Enviada em 14/04/2020

A mulher brasileira convive com o desfavorecimento e deficiência na designação ao mercado de trabalho. Porém essa relação não é de agora, pois já é gerado esse descontentamento desde o início do mercado de trabalho e do capitalismo, porque nessa época havia uma divisão, no qual era designada a mulher o papel de cuidar da família enquanto o homem vai trabalhar, e assim era classificado mediante a vista na mulher como sexo frágil, em que não teria a força com qual o homem utilizava no trabalho, além de generalizar o fato da mulher ser quem cuida da família.

Uma das percusoras importantes no movimento da valorização da mulher foi Heleieth Saffioti,  em que lutou pelos direitos de igualdade de gênero. Com esse apoio a sociedade feminina no mercado de trabalho Heleieth Saffioti ficou bastante conhecida no mundo como uma das defensoras dos direitos femininos.

Mesmo com essa divisão do trabalho em gêneros, ainda é possível notar que em cada cultura há uma designação diferente para a mulher no seu trabalho, pois cada povo contém os seus costumes, no qual ocorre uma variação entre os mesmos. Porém,mesmo com essa variação ainda ocorre a desvalorização da mulher em meio ao trabalho.

Com base em estudos é possível afirmar que mesmo com a mulher tendo maior porcentagem em tempo de estudos e especializações, o homem ainda ganha um salário maior. Isso ocorre porque a sociedade caracteriza a mulher como uma pessoa que não é feita para trabalho.

Os trabalhos femininos geralmente são divididos como trabalho secundário, pois a mulher sempre é caracterizada como a pessoa que cuida da casa, também é considerada como sexo frágil, além da discriminação no modo de pensar em que a mulher tende a trabalhar menos que o homem, com base nas afirmações anteriores.

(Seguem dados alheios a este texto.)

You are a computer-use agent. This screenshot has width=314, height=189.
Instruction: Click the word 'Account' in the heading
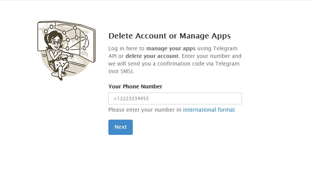[x=147, y=36]
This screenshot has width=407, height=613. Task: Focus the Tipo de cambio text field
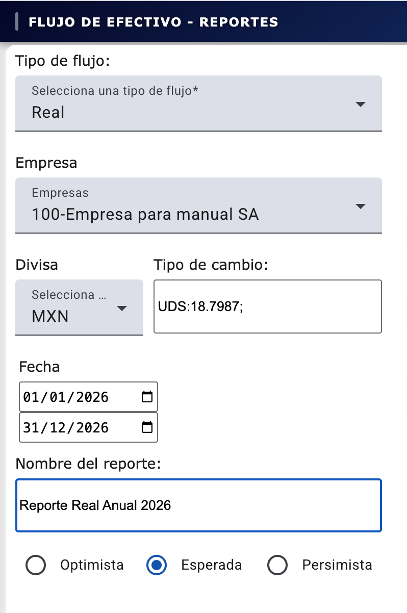[x=267, y=307]
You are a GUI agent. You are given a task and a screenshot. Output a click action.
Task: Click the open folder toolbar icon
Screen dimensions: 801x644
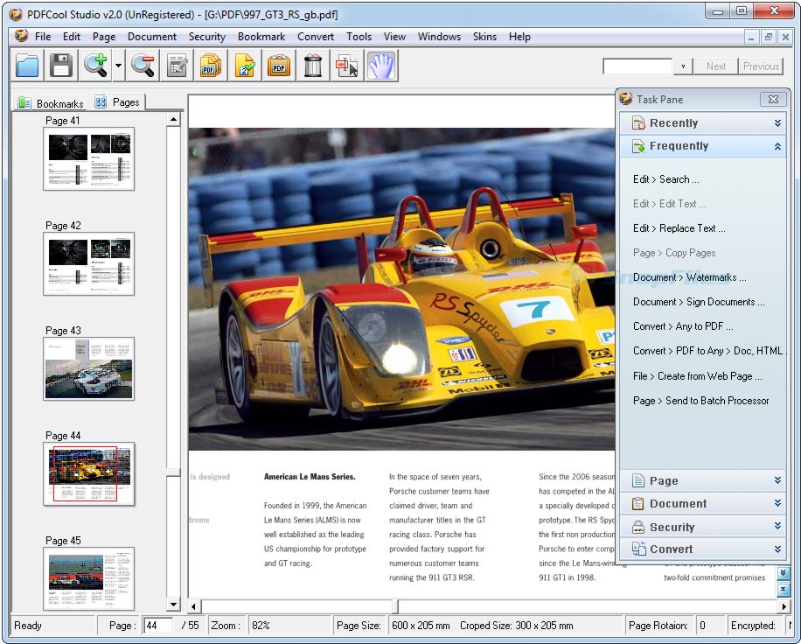[27, 66]
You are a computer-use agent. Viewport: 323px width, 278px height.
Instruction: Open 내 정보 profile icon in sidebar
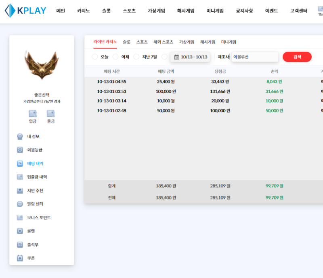pos(20,136)
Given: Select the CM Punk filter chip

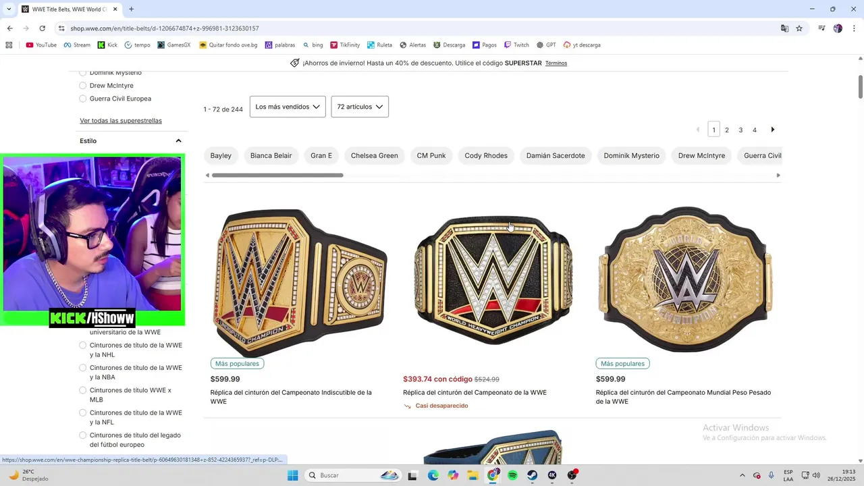Looking at the screenshot, I should 431,155.
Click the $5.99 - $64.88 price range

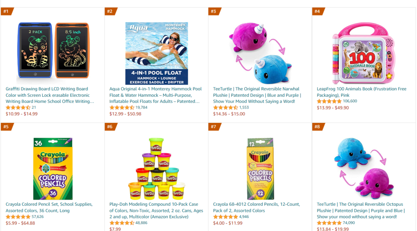tap(20, 223)
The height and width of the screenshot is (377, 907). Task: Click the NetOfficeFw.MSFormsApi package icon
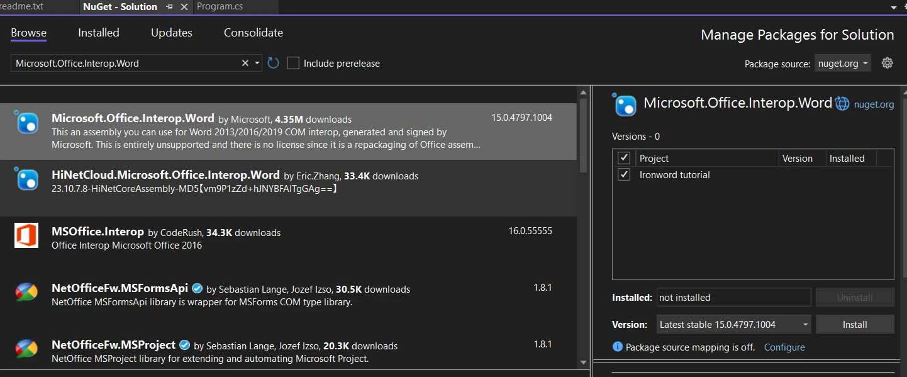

O que podemos fazer para mudar essa classificação e divisão, no mercado de trabalho, é gerar um conceito na sociedade em que fala que a sociedade não é dividida por gêneros, obtendo assim o conceito de igualdade, no qual vai caracterizar a mulher como trabalhadora, tanto quanto igual, tanto como melhor que o homem, no aspecto de mercado de trabalho.